Nascido em 1935, Roque Dalton foi um dos maiores poetas da “geração comprometida”, membro do Partido Comunista e, depois, guerrilheiro
Tony Wood
O poeta Roque Dalton discursa detrás de uma mesa, com um livro sob ela.
O poeta guerrilheiro Roque Dalton em Havana, em 1969, durante o Prêmio de Poesia da Casa das Américas. (Foto: Wikimedia Commons)

Em dezembro de 1973, uma versão do poeta salvadorenho Roque Dalton retornou secretamente à sua terra natal. Membro do Partido Comunista de El Salvador desde a década de 1950, ele havia recentemente rompido com o partido para se juntar ao Exército Revolucionário do Povo (ERP). Ele era um velho conhecido da ditadura militar do país e havia sido preso várias vezes, portanto foi necessário algum subterfúgio para levá-lo de volta. Antes de deixar Havana, onde havia passado os seis anos anteriores, ele adotou não apenas um novo pseudônimo, mas também um novo rosto, alterando suas feições (supostamente pelo mesmo cirurgião que havia trabalhado com Che Guevara antes de sua partida para a Bolívia). O estratagema funcionou bem com os guardas da fronteira salvadorenha, mas em pouco mais de um ano Dalton foi traído por aqueles que melhor conheciam sua verdadeira identidade: seus próprios companheiros do ERP o acusaram de ser um agente da CIA e o executaram sumariamente em maio de 1975.

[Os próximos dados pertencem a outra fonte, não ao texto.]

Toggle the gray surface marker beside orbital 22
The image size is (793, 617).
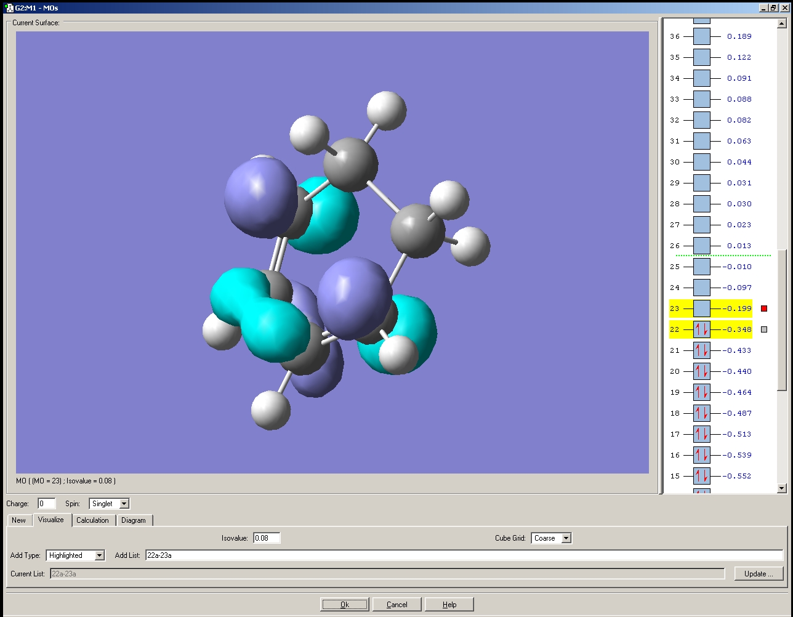(x=764, y=329)
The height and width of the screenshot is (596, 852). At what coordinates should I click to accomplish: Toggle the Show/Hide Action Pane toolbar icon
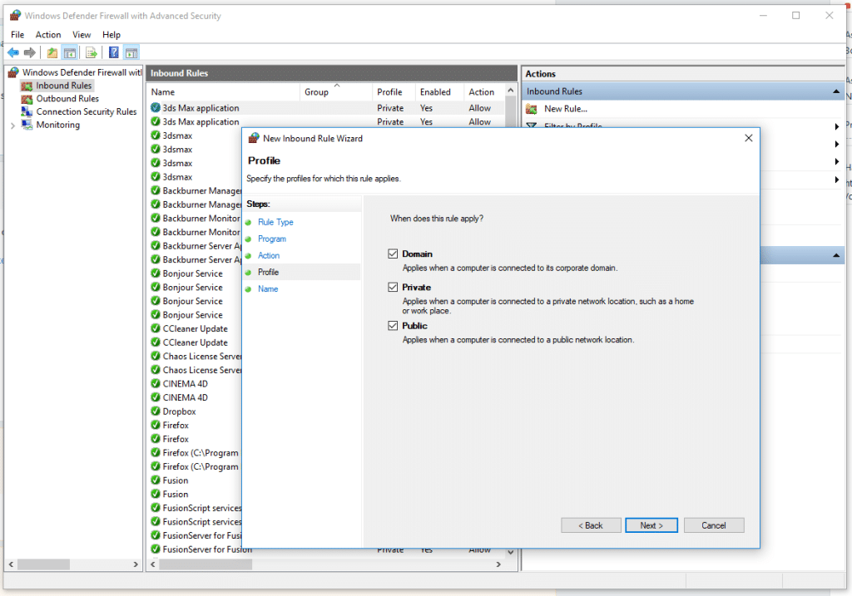coord(131,52)
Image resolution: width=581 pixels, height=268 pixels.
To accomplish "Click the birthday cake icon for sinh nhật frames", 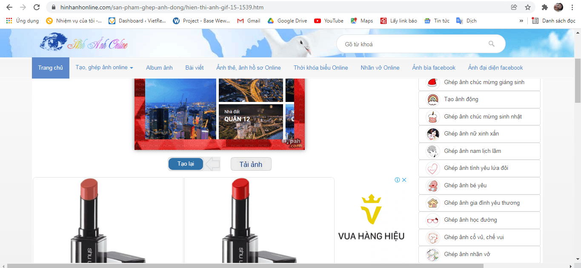I will [432, 116].
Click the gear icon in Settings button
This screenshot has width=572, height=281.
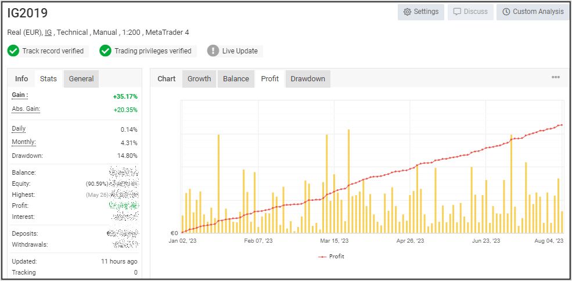coord(407,12)
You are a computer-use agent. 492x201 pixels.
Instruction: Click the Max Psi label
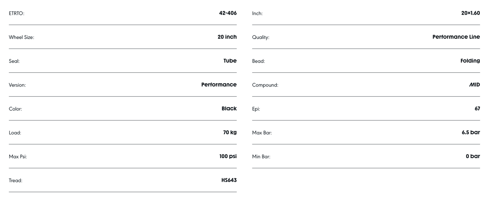click(x=18, y=157)
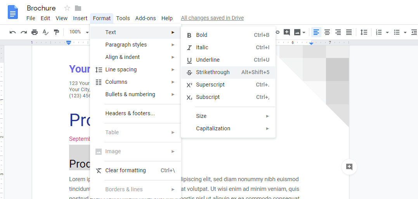Toggle left align in toolbar

point(316,32)
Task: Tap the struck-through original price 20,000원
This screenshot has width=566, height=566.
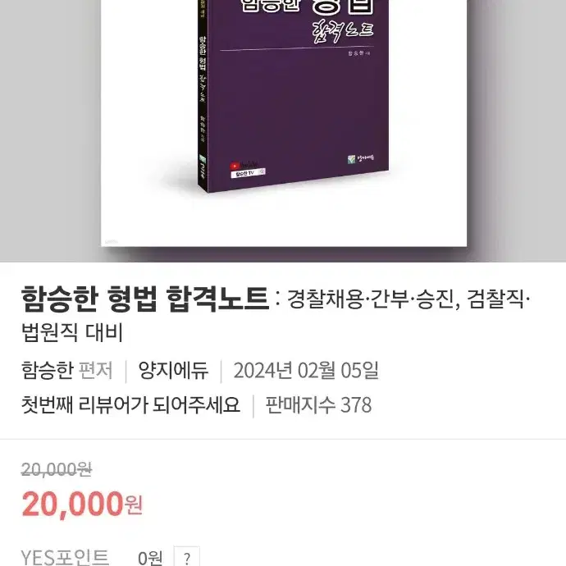Action: pos(57,470)
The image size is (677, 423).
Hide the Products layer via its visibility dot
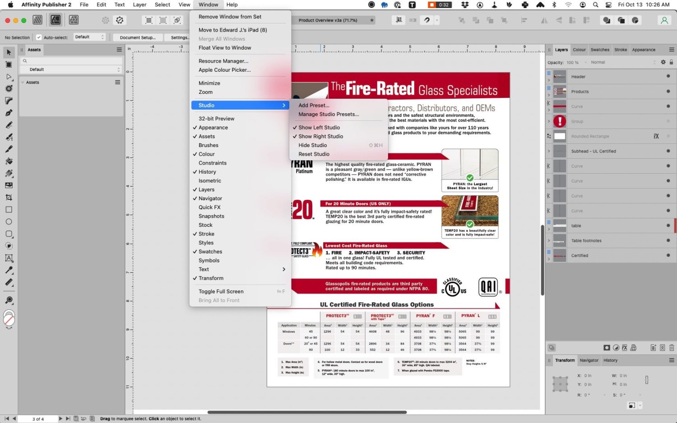point(668,92)
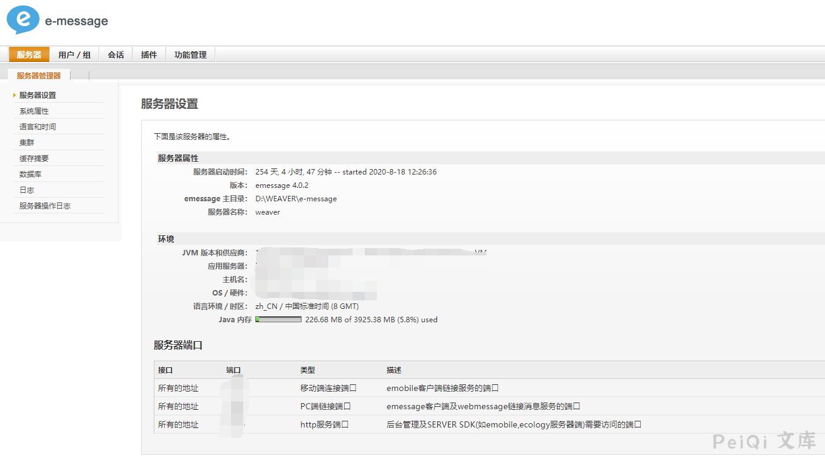Screen dimensions: 825x467
Task: Click the arrow marker beside 服务器设置
Action: [14, 95]
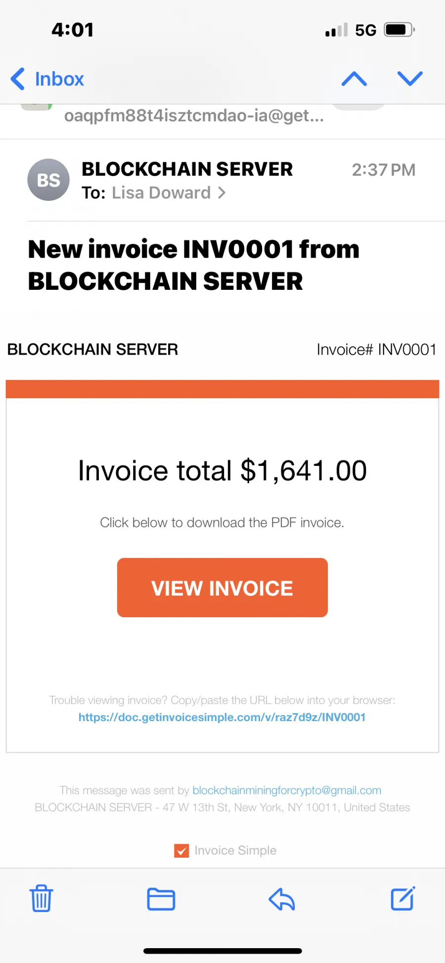The height and width of the screenshot is (963, 445).
Task: Tap the blockchainminingforcrypto@gmail.com email link
Action: pyautogui.click(x=287, y=790)
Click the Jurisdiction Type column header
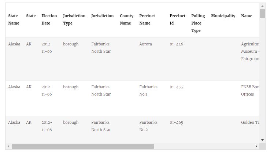The image size is (274, 152). coord(74,19)
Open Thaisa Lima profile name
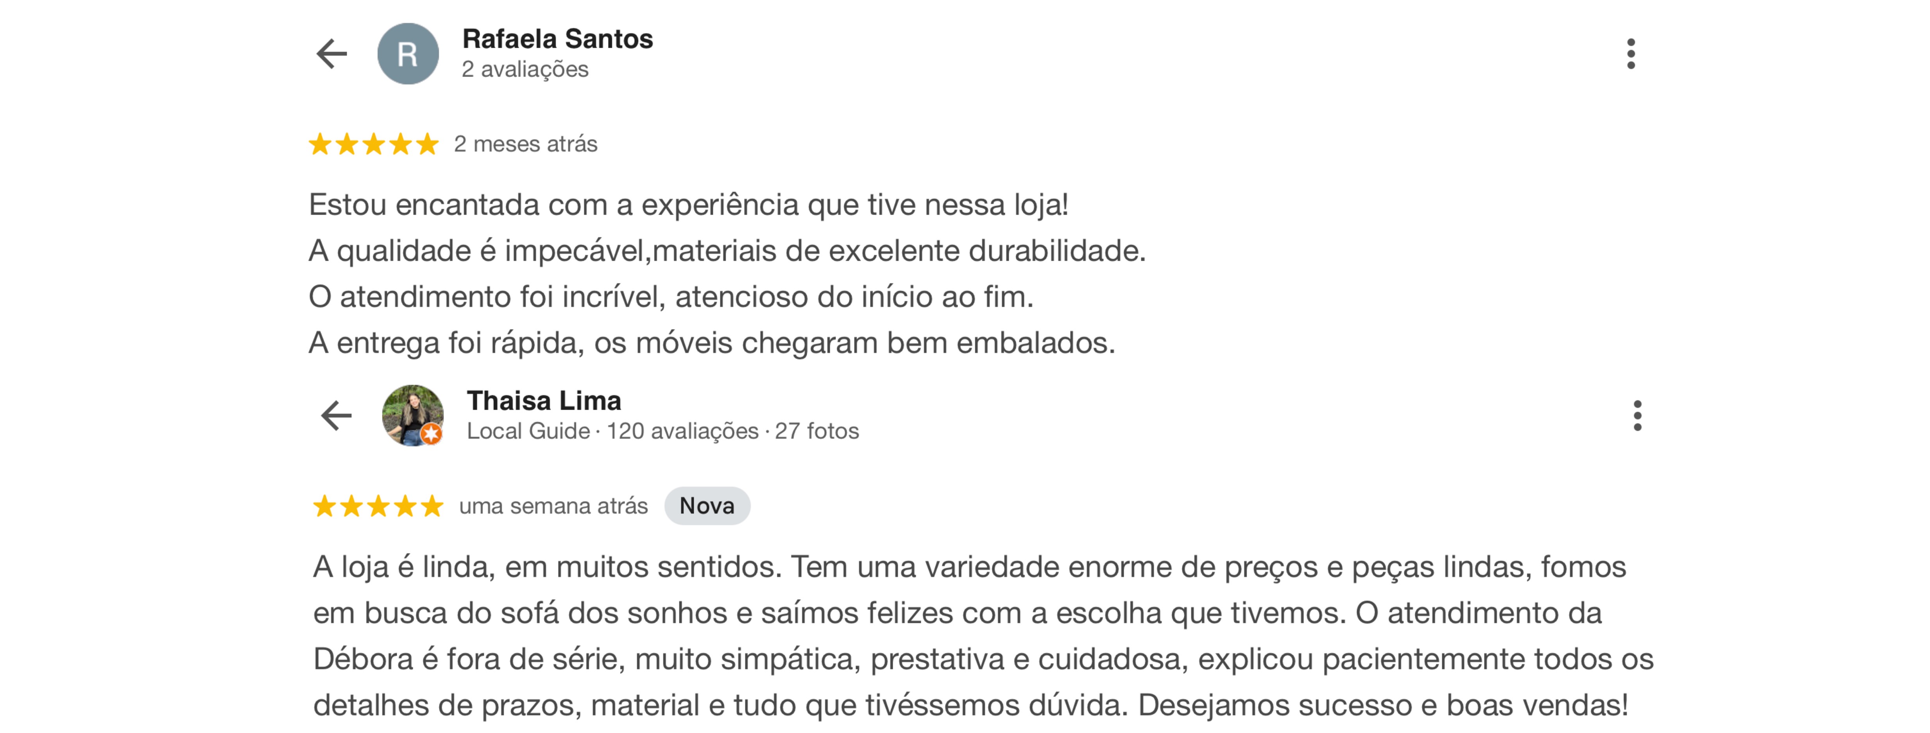This screenshot has height=733, width=1930. (x=544, y=401)
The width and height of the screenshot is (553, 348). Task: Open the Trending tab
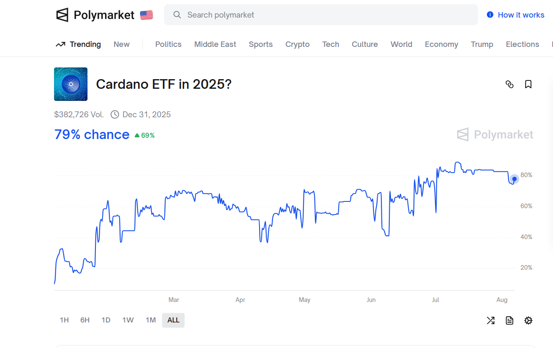(x=79, y=44)
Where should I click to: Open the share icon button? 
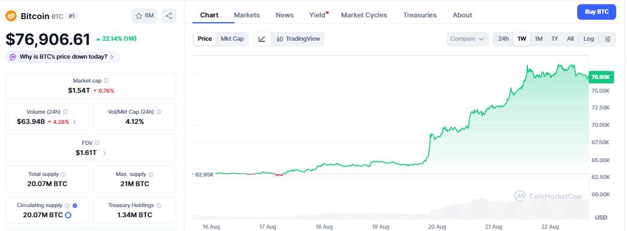(x=169, y=16)
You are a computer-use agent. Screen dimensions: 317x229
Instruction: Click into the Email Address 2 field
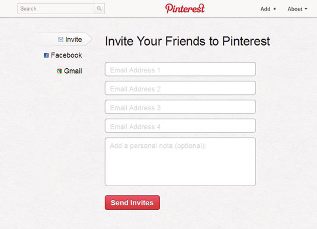(x=180, y=88)
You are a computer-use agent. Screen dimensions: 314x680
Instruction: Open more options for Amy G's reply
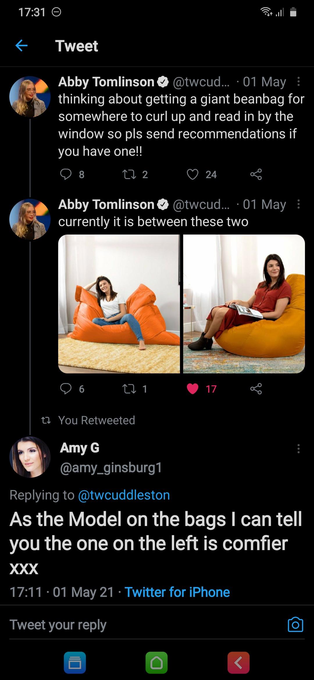[x=298, y=449]
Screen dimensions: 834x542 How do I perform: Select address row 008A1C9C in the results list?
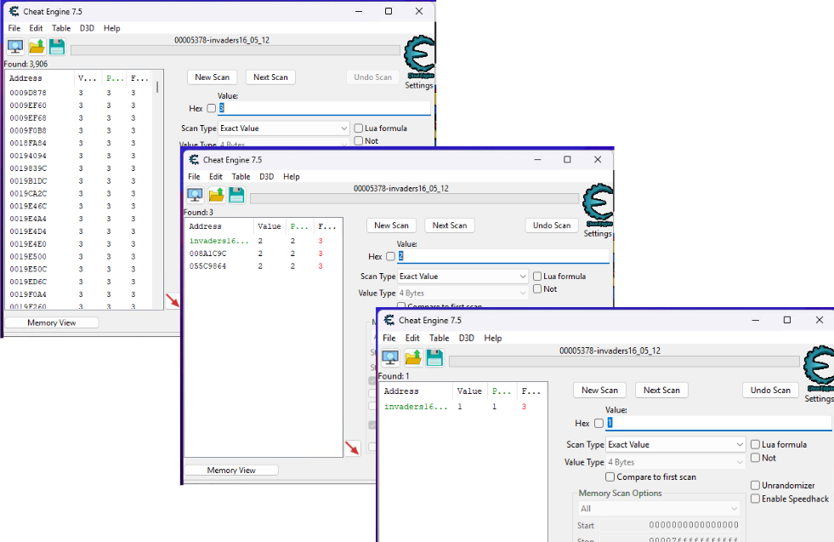(208, 254)
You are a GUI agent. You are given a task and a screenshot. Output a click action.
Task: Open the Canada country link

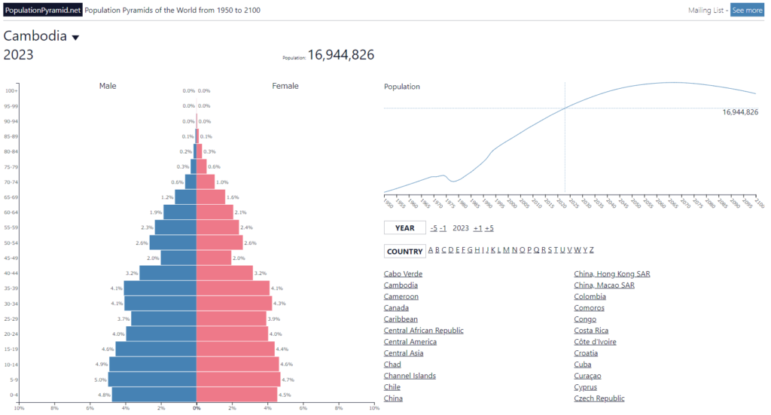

Stories and Poems of a Class Struggle (Histórias e poemas de uma luta de classes), reeditado no ano passado pela Seven Stories Press, são os únicos escritos que Dalton produziu durante esse período de clandestinidade, no qual a poesia e a luta armada convergiram. Eles ocupam um lugar curioso em sua obra, tanto uma coda trágica quanto um novo começo. Em um sentido formal, os poemas são versões de Dalton: seja devido às necessidades da clandestinidade ou como escolha criativa, ele adotou cinco heterônimos, experimentando diferentes personagens poéticos com biografias fictícias e visões de mundo contrastantes. Tematicamente, embora esses poemas tenham muito em comum com seu trabalho anterior, eles se concentram mais na política salvadorenha e em questões relacionadas ao compromisso revolucionário. Eles constituem uma espécie de testamento oblíquo da jornada do próprio Dalton, da ortodoxia do PC à adoção da guerra de guerrilha. Também dramatizam uma conjuntura crítica na vida da esquerda latino-americana, quando a ascensão triunfal inspirada pela Revolução Cubana deu lugar aos anos de chumbo das ditaduras e da repressão e quando, para muitos, as visões otimistas de transformação social foram forçadas a ceder aos duros aspectos práticos da resistência.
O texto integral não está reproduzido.